◆ WHAT TO WORK ON ◆
The lines to copy run from the one containing "Viewport: 925px width, 521px height." to the last line of the entries; output those lines exactly and only them, without pictures.

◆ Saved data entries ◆
========
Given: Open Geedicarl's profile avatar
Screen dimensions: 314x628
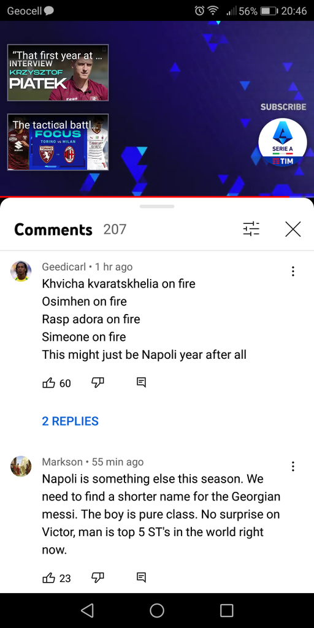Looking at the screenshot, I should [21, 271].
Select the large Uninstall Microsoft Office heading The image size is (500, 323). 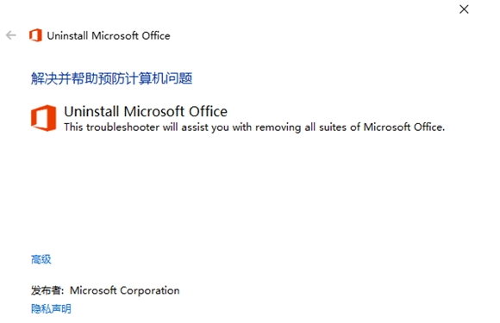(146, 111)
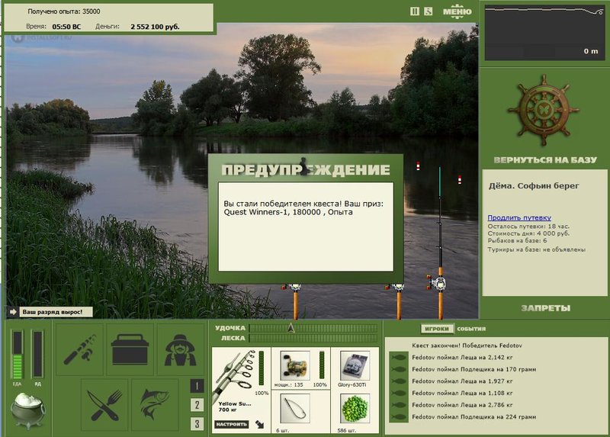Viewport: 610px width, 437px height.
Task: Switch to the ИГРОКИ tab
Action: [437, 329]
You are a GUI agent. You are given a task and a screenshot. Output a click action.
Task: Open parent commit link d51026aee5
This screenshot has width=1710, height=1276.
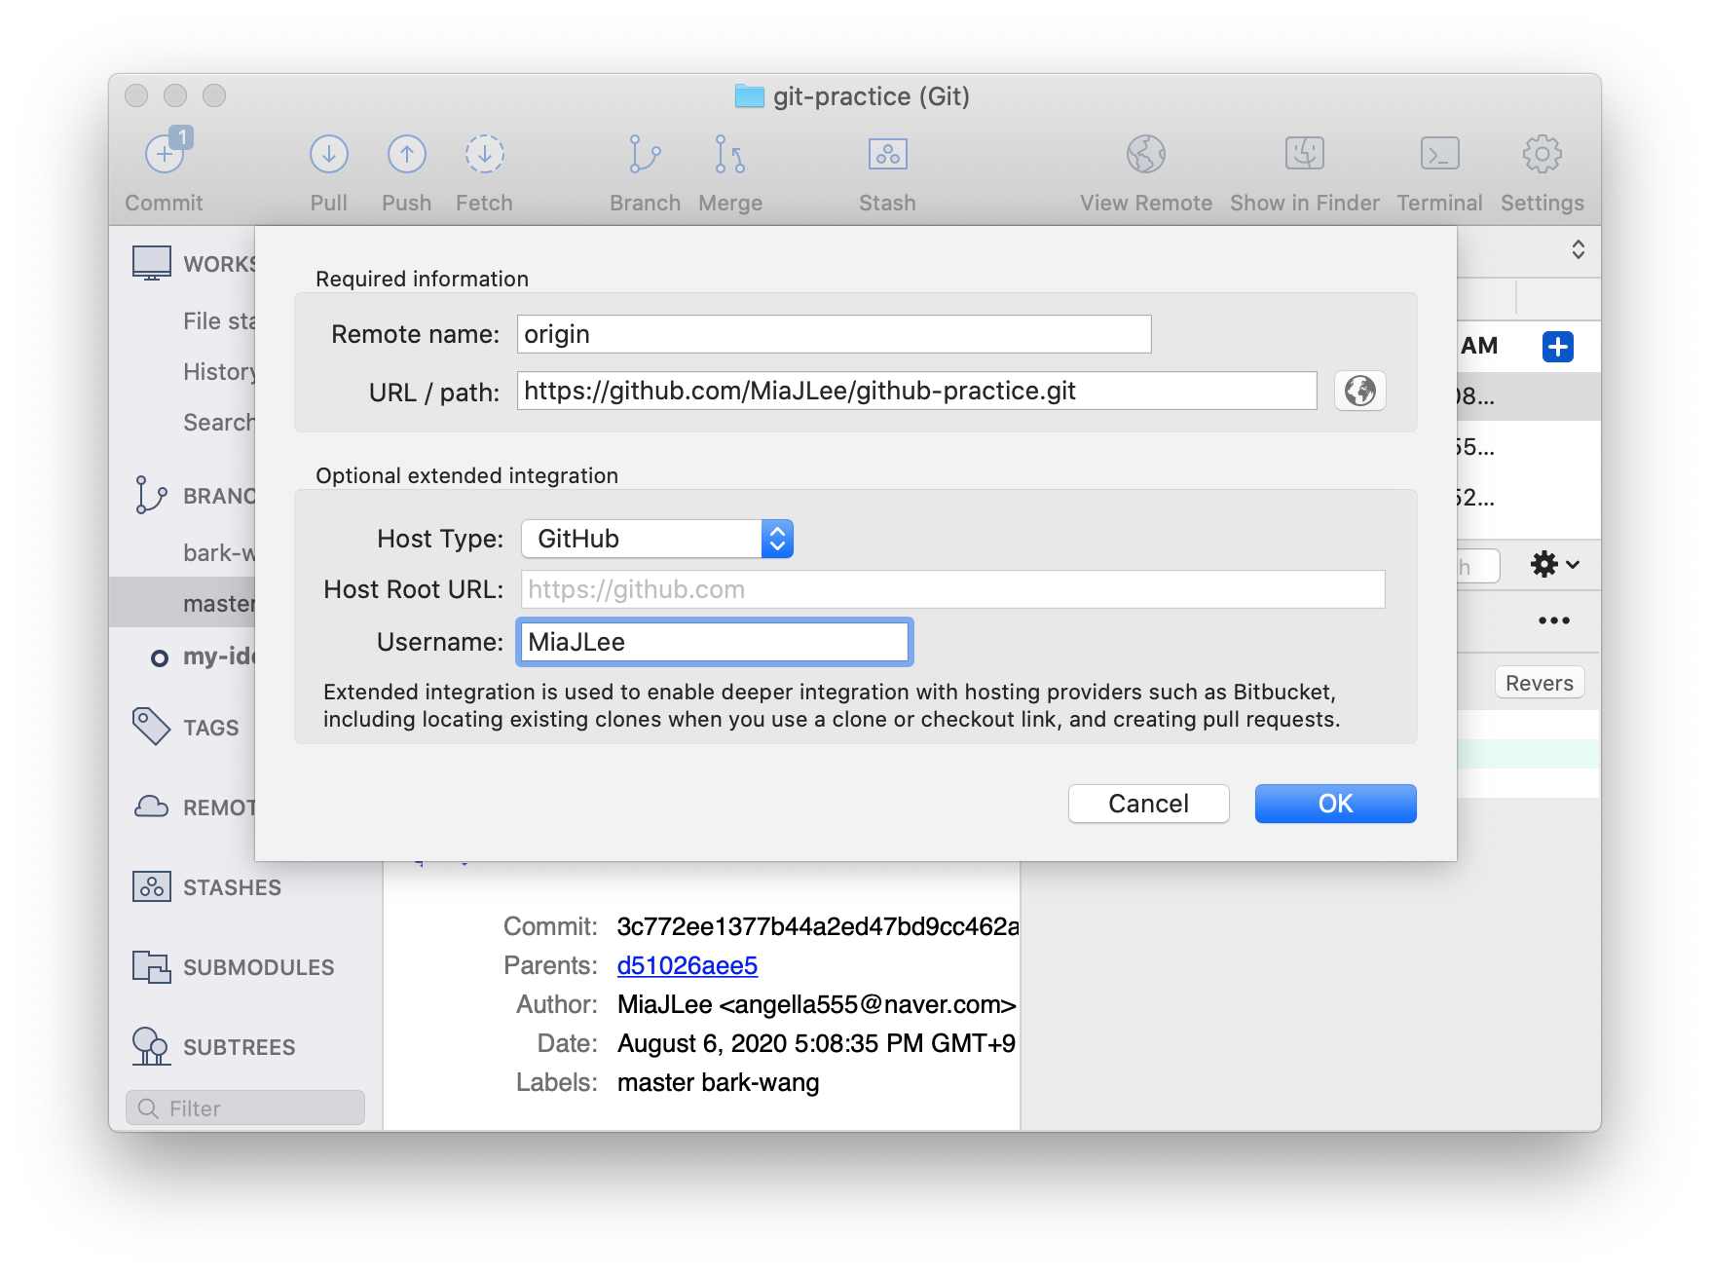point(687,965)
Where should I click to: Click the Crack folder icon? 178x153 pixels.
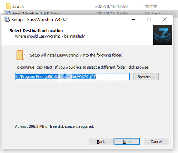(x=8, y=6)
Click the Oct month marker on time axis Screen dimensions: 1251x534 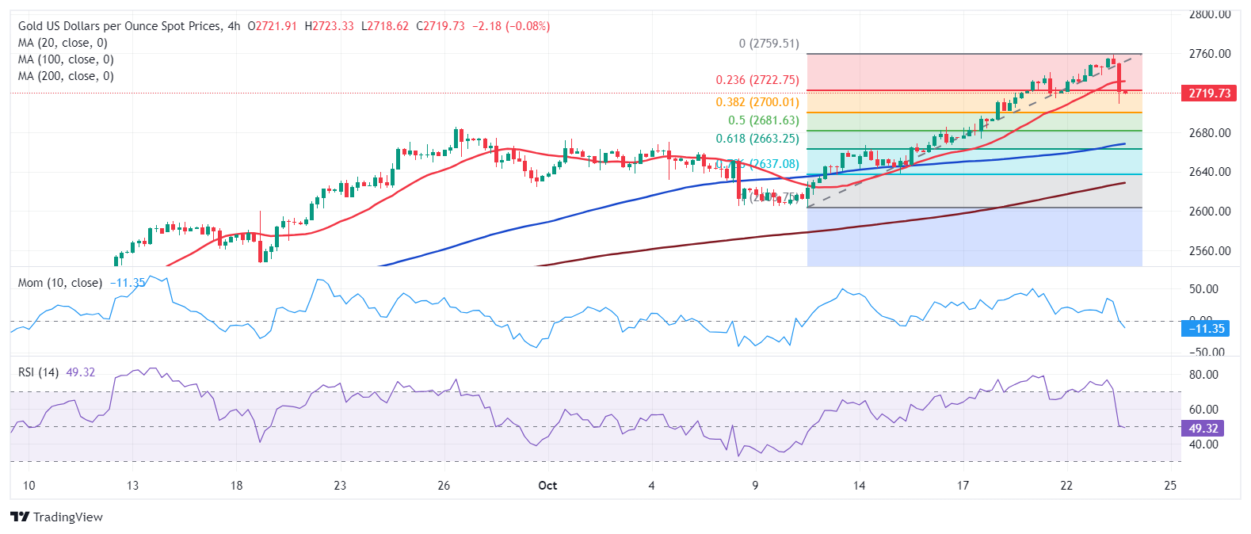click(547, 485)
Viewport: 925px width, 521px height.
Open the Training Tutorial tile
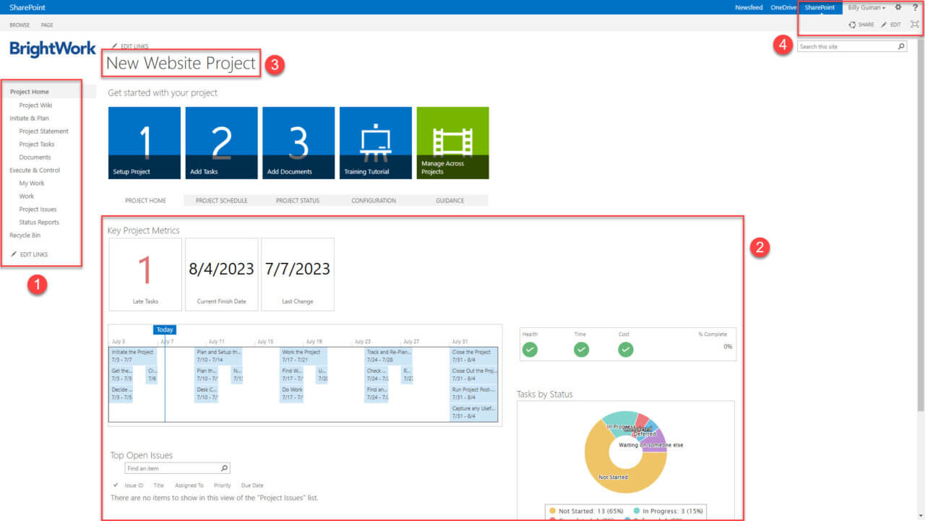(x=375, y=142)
========
◆ YOUR SOLUTION ◆
Viewport: 925px width, 521px height.
Open the Training Tutorial tile
(x=375, y=142)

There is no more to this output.